───── Data listing

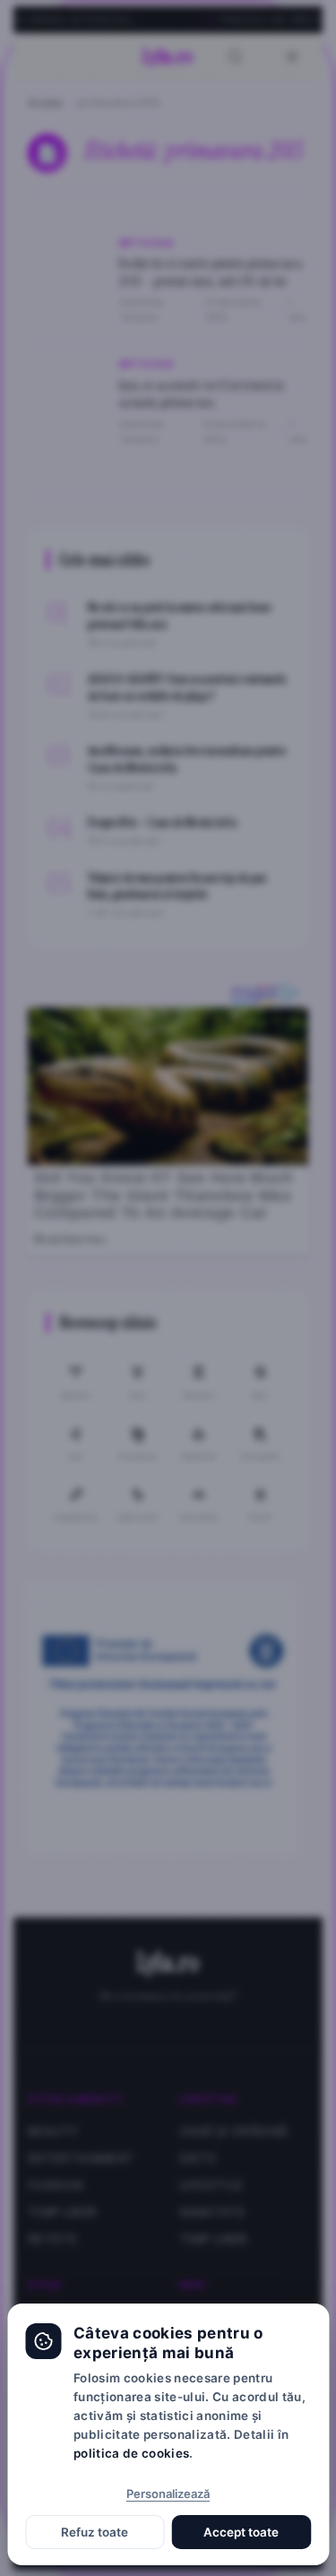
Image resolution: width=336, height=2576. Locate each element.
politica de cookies (131, 2453)
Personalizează (168, 2493)
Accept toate (241, 2532)
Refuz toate (94, 2532)
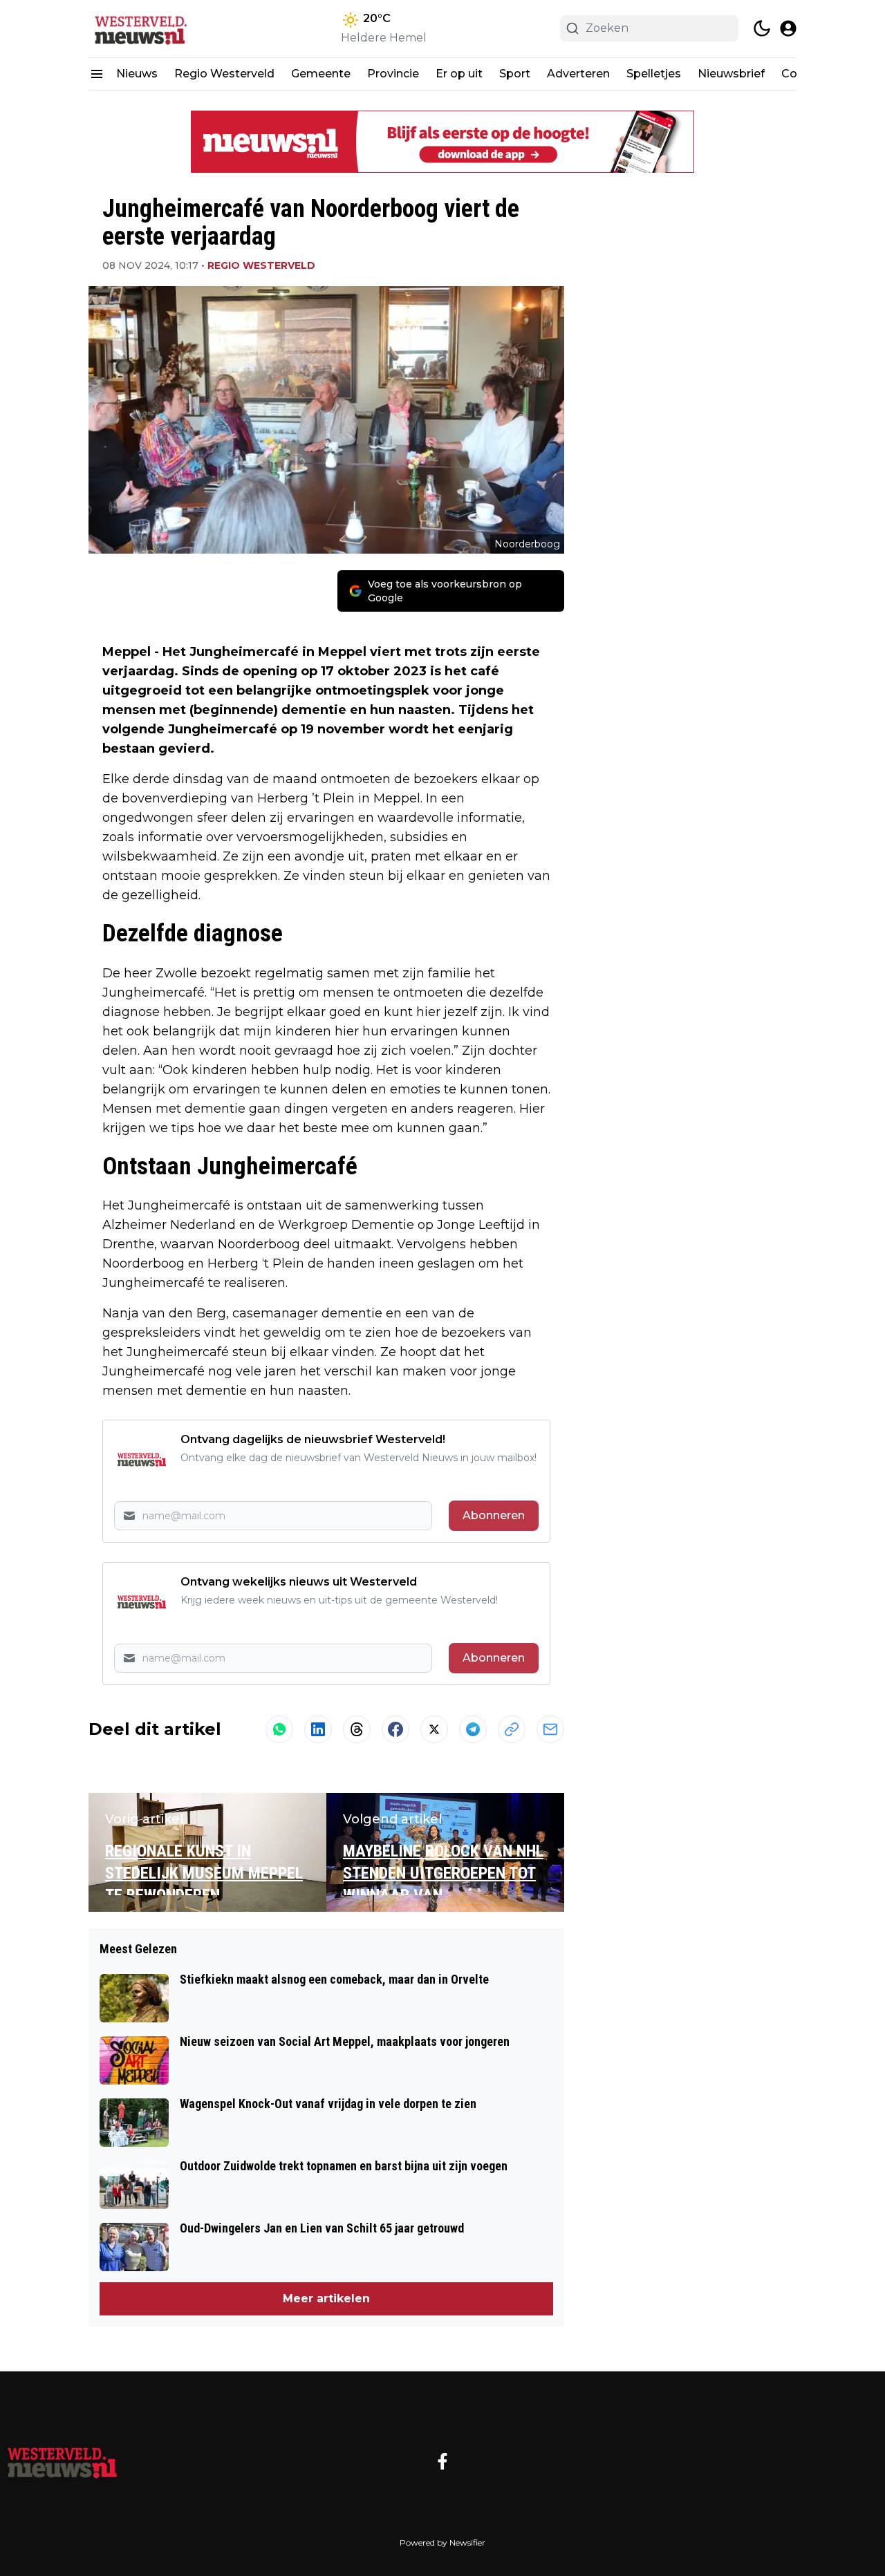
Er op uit (459, 73)
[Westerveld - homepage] (150, 28)
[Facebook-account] (442, 2461)
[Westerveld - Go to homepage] (62, 2461)
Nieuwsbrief (731, 73)
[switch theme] (762, 28)
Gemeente (321, 73)
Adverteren (578, 73)
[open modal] (788, 28)
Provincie (393, 73)
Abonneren (494, 1515)
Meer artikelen (326, 2298)
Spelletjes (653, 73)
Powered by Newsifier (442, 2542)
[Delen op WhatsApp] (279, 1729)
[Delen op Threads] (357, 1729)
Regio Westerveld (224, 73)
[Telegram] (473, 1729)
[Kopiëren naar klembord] (511, 1729)
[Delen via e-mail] (550, 1729)
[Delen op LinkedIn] (318, 1729)
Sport (514, 73)
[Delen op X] (434, 1729)
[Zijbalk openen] (96, 74)
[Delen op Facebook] (395, 1729)
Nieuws (137, 73)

──────────

• [Task details]:
Word for word, retype the lines from the one containing "Sport (514, 73)" through the final line of the data, including both ends and nothing more.

• [Solution]:
Sport (514, 73)
[Delen op X] (434, 1729)
[Zijbalk openen] (96, 74)
[Delen op Facebook] (395, 1729)
Nieuws (137, 73)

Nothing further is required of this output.